There have been long-going discussions about whether artificial intelligence (AI) will place human workforce, with some agreeing with the fact and others arguing that technology cannot replace humans. This scenario has been explained well through the recent example of a Swedish fintech giant ‘Klarna’. The company has taken u-turn on its recruitment drive as it plans to re-hire humans due to missing “human touch” in the job.
According to a report in Futurism, the fintech company providing “buy now, pay later” loan services had pivoted towards AI and partenered with OpenAI to reduce headcount for better efficiency. However, CEO Sebastian Siemiatkowski has now admitted the “low quality” of work done by the AI agents and the importance of human touch.
“From a brand perspective, a company perspective, I just think it’s so critical that you were clear to your customer that there will be always a human if you wanted. Cost unfortunately seems to have been a too predominant evaluation factor when organising this, what you end up having is lower quality,” the fintech company’s CEO said as quoted by Futurism.
Klarna halted all hiring in 2023 as it significantly expanded the use of AI across its operations. CEO Sebastian Siemiatkowski at one point claimed the company had saved $10 million in marketing by relying on generative AI for tasks such as translation, content creation, and data analysis.

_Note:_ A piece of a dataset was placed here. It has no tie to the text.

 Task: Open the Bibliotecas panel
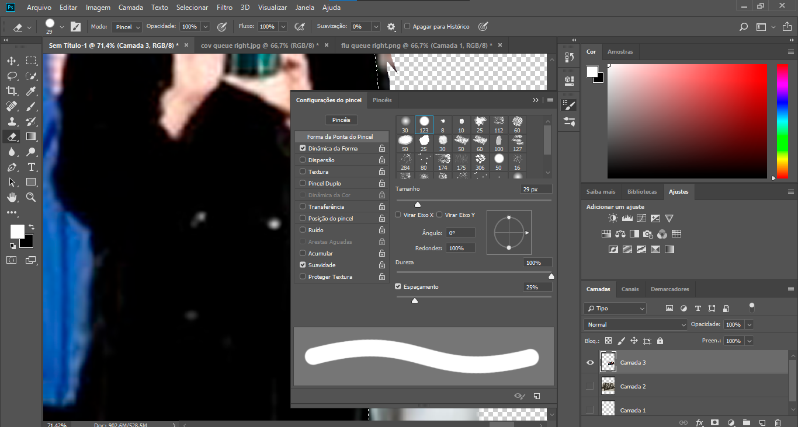pos(641,191)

In December 2024, he stated that “AI can already do all the jobs that we, as humans, do”. Klarna also revealed that AI systems were handling the workload equivalent to 700 customer service agents.
The company’s IPO prospectus filed in March revealed that Klarna’s full-time workforce shrank from 5,527 employees at the end of December 2022 to 3,422 by the same time in 2023.

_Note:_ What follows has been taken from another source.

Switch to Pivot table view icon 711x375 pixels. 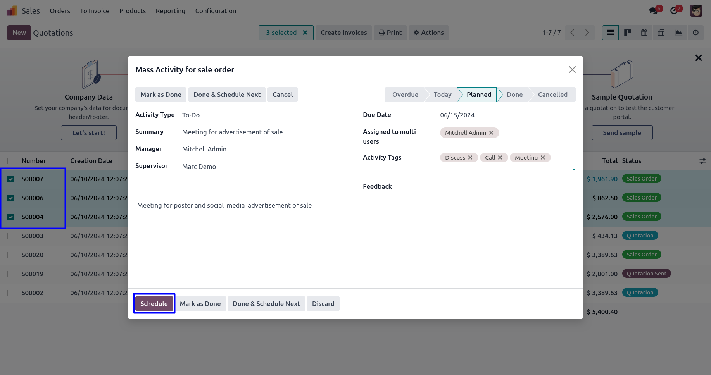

Klarna isn’t alone in leveraging AI to streamline operations and cut jobs. Just this month, cybersecurity firm CrowdStrike—recently in the spotlight for a major global IT outage—revealed plans to lay off 5% of its workforce, replacing those roles with AI-driven solutions.
Duolingo, the popular language-learning app, is also shifting gears. The company announced it will gradually phase out contractors for tasks that can now be handled by AI, the report said.
Citing a precedent from 2012 when it bet heavily on mobile technology, Duolingo defended the move as a strategic evolution. Beyond ending its reliance on contractors, the company will also adopt AI for evaluating performance reviews. New hires, it added, will only be considered in cases where automation isn’t a viable option.